In the records below, the line containing "Testing & analysis (278, 2370)" is the first to keep. Retype it and all later lines exactly, through the end.
___
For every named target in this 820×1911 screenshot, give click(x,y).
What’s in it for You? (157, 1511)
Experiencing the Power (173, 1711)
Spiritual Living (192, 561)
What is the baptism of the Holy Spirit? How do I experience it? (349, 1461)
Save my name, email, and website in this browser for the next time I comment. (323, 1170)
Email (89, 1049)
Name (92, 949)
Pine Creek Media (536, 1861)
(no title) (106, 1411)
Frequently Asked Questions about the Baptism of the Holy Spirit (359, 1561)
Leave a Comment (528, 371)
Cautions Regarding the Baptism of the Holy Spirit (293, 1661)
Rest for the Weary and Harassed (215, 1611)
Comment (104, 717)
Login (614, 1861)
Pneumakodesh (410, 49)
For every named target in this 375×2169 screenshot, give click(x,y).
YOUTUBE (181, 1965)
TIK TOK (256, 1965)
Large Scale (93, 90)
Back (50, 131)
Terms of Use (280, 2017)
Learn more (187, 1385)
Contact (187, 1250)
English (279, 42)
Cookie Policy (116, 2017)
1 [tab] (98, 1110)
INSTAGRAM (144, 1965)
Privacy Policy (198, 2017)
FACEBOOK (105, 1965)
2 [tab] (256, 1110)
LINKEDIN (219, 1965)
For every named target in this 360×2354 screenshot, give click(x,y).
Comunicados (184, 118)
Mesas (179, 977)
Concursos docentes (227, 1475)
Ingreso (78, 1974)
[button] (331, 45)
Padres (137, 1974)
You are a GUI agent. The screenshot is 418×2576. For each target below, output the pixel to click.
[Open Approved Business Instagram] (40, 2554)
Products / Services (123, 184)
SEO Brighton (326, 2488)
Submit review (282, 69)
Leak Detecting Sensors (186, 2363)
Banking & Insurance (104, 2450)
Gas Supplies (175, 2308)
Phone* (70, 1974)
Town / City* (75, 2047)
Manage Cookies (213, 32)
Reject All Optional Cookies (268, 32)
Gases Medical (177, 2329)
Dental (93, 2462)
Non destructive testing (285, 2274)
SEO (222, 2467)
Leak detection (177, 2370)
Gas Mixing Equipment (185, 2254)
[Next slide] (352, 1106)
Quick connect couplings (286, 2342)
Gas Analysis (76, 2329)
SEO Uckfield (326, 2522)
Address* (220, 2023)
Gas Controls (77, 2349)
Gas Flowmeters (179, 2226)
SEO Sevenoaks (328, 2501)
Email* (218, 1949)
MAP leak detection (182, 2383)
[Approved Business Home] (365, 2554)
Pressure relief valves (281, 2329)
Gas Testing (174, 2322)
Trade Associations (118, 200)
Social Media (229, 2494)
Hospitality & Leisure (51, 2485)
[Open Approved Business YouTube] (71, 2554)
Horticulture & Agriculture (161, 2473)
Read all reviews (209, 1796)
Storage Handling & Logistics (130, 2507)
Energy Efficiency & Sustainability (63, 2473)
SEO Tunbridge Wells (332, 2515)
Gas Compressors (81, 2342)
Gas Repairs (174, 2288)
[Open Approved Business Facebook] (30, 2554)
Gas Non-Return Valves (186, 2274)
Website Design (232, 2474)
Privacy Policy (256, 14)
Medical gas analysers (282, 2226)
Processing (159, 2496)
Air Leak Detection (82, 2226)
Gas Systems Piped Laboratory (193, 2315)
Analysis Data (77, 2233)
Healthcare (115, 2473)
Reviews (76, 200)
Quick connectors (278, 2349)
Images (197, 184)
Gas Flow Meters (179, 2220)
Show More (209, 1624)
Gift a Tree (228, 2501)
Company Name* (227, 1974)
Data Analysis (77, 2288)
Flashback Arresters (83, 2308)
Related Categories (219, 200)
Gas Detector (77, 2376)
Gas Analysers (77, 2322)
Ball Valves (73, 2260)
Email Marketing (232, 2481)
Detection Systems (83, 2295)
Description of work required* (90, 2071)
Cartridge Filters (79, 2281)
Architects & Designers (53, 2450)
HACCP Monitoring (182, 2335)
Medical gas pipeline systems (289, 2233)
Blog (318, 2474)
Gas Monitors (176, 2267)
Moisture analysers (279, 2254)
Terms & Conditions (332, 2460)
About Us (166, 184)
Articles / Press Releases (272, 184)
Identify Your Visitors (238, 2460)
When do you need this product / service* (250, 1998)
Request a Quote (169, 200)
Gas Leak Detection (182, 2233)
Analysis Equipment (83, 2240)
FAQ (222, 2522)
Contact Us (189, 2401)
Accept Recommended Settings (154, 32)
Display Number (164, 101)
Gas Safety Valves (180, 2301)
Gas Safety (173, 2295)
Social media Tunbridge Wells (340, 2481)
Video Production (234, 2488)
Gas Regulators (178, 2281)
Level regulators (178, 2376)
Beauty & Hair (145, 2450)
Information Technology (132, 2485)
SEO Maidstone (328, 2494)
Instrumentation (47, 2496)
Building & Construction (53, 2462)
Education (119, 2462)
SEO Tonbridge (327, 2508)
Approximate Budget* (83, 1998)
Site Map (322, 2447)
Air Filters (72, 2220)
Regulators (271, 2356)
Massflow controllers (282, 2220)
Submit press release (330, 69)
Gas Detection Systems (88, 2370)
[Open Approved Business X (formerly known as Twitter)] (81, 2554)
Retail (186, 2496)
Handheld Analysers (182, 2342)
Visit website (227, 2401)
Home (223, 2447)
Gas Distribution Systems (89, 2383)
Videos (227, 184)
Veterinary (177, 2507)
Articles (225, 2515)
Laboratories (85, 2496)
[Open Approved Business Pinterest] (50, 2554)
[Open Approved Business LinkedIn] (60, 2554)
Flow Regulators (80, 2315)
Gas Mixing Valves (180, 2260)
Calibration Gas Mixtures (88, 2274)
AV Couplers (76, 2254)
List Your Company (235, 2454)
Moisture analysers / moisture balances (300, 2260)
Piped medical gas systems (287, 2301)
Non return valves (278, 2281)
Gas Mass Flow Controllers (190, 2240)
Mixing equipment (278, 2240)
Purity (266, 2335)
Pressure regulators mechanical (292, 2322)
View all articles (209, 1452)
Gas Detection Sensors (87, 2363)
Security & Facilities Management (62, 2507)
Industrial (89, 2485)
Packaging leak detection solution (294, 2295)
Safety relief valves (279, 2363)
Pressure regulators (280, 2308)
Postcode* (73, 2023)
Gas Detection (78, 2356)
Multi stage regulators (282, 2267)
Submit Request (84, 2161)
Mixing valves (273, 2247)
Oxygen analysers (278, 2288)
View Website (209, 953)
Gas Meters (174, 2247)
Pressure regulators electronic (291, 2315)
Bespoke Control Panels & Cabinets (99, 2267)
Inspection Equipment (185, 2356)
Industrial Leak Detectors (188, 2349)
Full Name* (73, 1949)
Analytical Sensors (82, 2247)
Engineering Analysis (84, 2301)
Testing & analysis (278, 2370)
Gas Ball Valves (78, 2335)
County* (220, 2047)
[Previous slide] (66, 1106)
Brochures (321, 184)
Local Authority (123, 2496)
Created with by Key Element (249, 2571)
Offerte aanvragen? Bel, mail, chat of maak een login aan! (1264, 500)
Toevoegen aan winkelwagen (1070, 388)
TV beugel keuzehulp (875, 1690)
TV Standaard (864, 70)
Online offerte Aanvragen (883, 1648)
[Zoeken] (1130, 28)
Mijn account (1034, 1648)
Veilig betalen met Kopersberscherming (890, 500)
___
**EXPECTED ANSWER**
Testing & analysis (278, 2370)
Gas Ball Valves (78, 2335)
County* (220, 2047)
[Previous slide] (66, 1106)
Brochures (321, 184)
Local Authority (123, 2496)
Created with by Key Element (249, 2571)
Offerte aanvragen? Bel, mail, chat of maak een login aan! (1264, 500)
Toevoegen aan winkelwagen (1070, 388)
TV beugel keuzehulp (875, 1690)
TV Standaard (864, 70)
Online offerte Aanvragen (883, 1648)
[Zoeken] (1130, 28)
Mijn account (1034, 1648)
Veilig betalen met Kopersberscherming (890, 500)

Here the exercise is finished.